Wine growers around the country are feeling the effects of climate change.
Along with higher temperatures, the $1.5 billion industry is now having to deal with more extreme weather events.
Last year, NIWA's longest recorded dry spell was in Waipara, North Canterbury, which is the home of 80 vineyards - including Greystone Wines.
General Manager Nick Gill moved from Australia to work here. His vineyard produces 18,000 cases of organic wine every year, its location in the valley providing the perfect climate for growing.
The coast is only 9 kilometres away, but the Teviotdale hills provide protection from the cool easterly winds and leave the valley open to warming north-westerlies.

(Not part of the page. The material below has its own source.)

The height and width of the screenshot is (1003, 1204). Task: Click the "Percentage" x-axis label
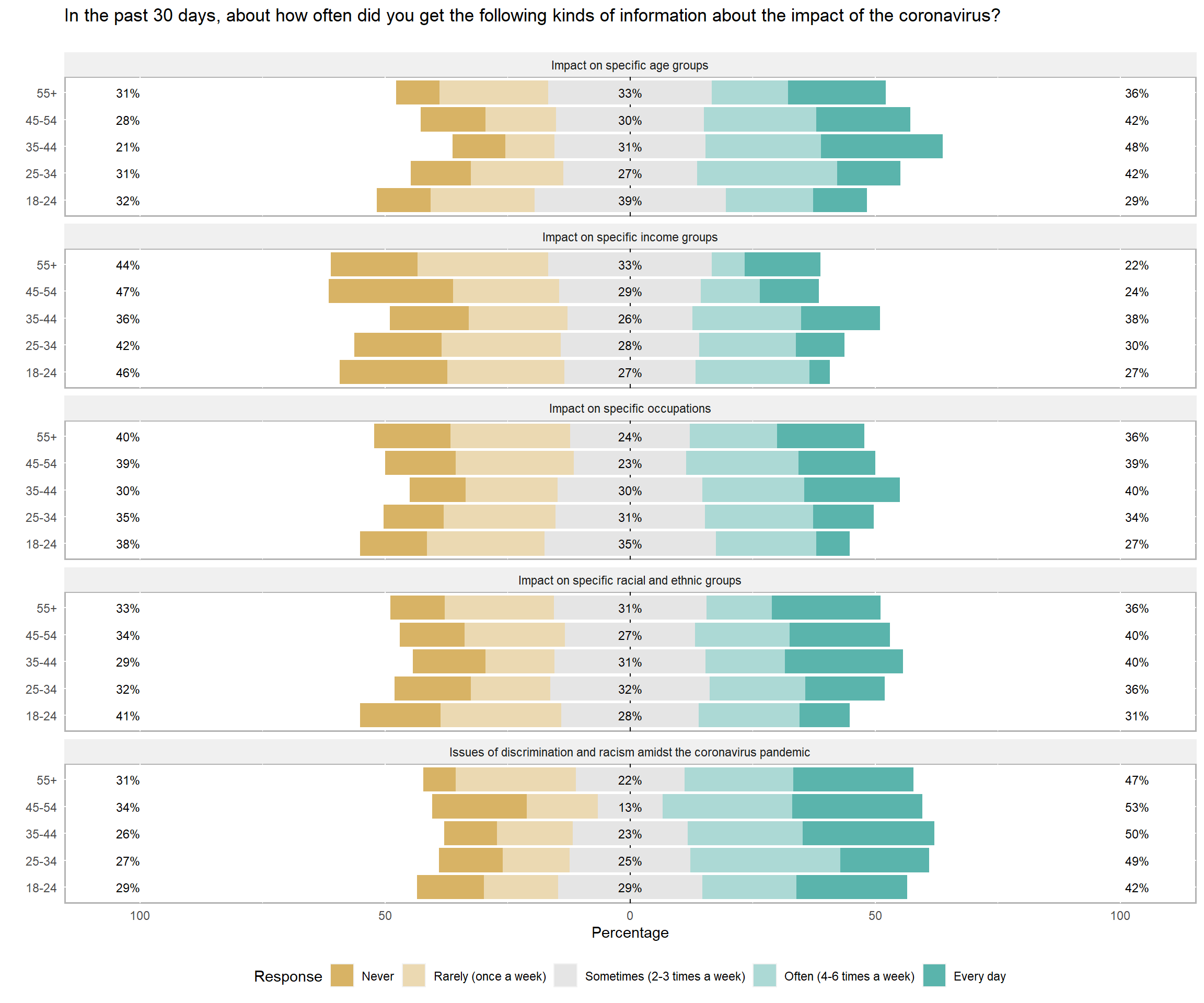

This warm air and the clay limestone soil is ideal for growing grapes, but the region is prone to long dry spells.
In 2018, NIWA recorded the longest dry spell in the country in Waipara, with 36 days of nothing but fine weather.
Vineyard manager Cindy Arthur says it was hard to work with the dry conditions.
"It was pretty crazy; it's pretty hard for the vineyard crew out here working in 30+degC every day."
But despite the dry spell Waipara did receive rainfall last year, recording its second wettest year on record. Mr Gill says it takes planning to survive through the dry spells.
"I think you just have to plan ahead as well as you can and be ready to resource the farming operation as the weather changes."
Extreme variations in weather are set to continue as climate change takes hold, but the staff at Greystone Wines say there'll always be a steady flow of wine.